La Turquie contemporaine, celle qui fascine mais effraie, celle qui fait couler beaucoup d’encre, est ici racontée de l’intérieur par Orhan Pamuk, un de ses enfants les plus illustres. Après les succès de Mon nom est rougeet Neige, entre autres titres traduits en plus de quarante langues, le Prix Nobel 2006 raconte son enfance à Istanbul, ville mythique située entre Orient et Occident.
Fondée en 667 avant Jésus-Christ par les Argonautes, dit-on, Byzance est grecque. Mille ans plus tard, en 330, Constantin lui donne son nom – Constantinople – et en fait la capitale de l’Empire romain d’Orient. Un deuxième millénaire passe. En 1453, les nouveaux conquérants ottomans la nomment Istanbul.
Troisième en titre à régner sur la région, l’Empire ottoman – fondé par les Turcs – a duré plus de 600 ans.
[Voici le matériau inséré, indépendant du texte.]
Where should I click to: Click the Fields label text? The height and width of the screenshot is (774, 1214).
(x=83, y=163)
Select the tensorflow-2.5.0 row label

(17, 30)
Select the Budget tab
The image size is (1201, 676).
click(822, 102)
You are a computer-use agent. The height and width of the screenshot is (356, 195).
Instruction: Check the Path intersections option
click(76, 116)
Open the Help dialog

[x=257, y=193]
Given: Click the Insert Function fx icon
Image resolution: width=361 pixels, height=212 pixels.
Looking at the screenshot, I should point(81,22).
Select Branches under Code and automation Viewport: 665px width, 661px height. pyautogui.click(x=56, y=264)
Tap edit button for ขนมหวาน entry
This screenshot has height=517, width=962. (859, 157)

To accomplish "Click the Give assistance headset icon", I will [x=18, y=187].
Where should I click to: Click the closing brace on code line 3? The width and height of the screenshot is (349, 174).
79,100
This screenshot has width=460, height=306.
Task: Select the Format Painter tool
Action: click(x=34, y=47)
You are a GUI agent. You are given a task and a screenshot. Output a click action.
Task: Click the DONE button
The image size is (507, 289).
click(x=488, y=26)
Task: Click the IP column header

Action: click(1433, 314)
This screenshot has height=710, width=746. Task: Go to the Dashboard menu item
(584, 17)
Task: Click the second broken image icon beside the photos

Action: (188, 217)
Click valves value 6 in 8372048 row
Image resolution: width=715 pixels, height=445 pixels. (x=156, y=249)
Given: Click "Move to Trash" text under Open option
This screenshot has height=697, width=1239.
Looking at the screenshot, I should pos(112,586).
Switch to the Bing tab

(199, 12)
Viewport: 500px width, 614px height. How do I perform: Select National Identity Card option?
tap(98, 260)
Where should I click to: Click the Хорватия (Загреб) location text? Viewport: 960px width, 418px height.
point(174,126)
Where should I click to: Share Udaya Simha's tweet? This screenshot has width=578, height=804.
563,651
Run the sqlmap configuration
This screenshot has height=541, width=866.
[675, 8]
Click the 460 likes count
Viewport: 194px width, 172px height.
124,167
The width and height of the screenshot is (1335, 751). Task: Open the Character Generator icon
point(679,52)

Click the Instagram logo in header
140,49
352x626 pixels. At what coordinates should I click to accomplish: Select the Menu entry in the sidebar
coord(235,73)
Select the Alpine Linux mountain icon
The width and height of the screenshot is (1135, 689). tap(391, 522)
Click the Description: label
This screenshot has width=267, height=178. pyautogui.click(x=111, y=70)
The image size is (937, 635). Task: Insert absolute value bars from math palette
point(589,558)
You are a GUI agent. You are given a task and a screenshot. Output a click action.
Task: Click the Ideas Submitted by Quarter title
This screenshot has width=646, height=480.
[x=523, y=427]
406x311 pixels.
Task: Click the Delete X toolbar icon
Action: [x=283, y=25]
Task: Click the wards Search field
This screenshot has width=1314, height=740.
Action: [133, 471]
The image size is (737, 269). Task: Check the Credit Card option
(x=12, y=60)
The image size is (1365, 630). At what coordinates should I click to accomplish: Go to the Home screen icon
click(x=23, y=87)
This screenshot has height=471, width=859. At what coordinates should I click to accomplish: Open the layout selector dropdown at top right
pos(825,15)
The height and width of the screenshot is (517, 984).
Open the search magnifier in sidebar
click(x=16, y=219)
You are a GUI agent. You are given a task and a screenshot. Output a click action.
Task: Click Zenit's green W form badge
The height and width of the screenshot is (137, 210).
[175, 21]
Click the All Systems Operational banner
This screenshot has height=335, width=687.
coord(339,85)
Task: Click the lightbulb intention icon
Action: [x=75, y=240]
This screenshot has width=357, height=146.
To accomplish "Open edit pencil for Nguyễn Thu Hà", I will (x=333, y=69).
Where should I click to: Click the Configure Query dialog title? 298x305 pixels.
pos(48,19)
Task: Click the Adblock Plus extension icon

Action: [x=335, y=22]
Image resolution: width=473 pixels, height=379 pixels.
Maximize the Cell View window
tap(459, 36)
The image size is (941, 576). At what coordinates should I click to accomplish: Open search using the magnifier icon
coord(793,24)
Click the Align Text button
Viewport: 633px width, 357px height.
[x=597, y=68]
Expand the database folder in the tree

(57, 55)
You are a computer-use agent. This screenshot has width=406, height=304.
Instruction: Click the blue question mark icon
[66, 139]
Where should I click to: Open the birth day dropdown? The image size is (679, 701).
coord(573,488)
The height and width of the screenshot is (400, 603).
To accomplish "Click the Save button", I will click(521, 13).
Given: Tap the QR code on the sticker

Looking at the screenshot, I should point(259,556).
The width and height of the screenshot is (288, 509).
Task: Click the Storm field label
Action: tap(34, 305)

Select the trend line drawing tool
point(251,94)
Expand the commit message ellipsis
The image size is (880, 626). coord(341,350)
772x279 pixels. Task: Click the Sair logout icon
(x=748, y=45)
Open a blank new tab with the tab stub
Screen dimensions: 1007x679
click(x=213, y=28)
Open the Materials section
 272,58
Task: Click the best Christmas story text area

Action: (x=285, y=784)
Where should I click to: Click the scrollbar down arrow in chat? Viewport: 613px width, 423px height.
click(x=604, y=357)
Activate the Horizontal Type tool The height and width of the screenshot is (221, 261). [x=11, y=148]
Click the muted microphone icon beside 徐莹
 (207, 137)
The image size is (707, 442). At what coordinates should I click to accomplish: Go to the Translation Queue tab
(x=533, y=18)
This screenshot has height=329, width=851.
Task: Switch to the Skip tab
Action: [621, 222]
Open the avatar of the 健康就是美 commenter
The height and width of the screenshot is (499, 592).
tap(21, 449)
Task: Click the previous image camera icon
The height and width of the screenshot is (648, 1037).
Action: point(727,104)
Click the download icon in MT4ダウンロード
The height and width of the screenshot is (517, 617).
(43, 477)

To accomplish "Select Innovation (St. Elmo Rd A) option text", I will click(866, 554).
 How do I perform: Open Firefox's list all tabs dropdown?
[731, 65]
Après la défaite de la guerre de 1914-1918, Kemal Atatürk fonde la Turquie laïque et moderne en 1923 et la capitale devient Ankara.
Ces guerres, ces victoires et ces conquêtes semblent définir l’âme trouble d’Istanbul. Métropole du pays, certes, mais la ville n’est que le « résidu d’un grand empire » et pleure sa notoriété enfuie. « À Istanbul, les heures glorieuses passées, l’Histoire et les vestiges des civilisations sont beaucoup plus perceptibles [qu’ailleurs]. » Les Stambouliotes sont depuis partagés entre le déni et le « sentiment de défaite, de perte, et de tristesse dont Istanbul avait hérité ».
Pamuk n’échappe pas à la règle. La ville où il est né en 1952 est source de toutes ses passions et de ses douleurs. « Influencés par cette tristesse héritée d’un grand empire […], les Stambouliotes sont comme condamnés à être la proie d’une espèce de pauvreté éternelle. »
œuvre poétique, illustrée de superbes dessins et photos en noir et blanc, Istanbul parle bien sûr de mosquées, konaks, pachas, harems, divans, janissaires et Sublime Porte mais davantage des relations qu’un enfant – ayant « la chance d’être né dans une famille aisée » – entretient avec son omniprésente famille et de son apprentissage de la vie.
Sélectionné par le Time en 2006 comme l’une des personnalités influentes de notre monde, juré au festival de Cannes 2007, Orhan Pamuk s’est récemment exilé à New York, pourfendu qu’il est chez lui pour avoir pris la défense des Arméniens.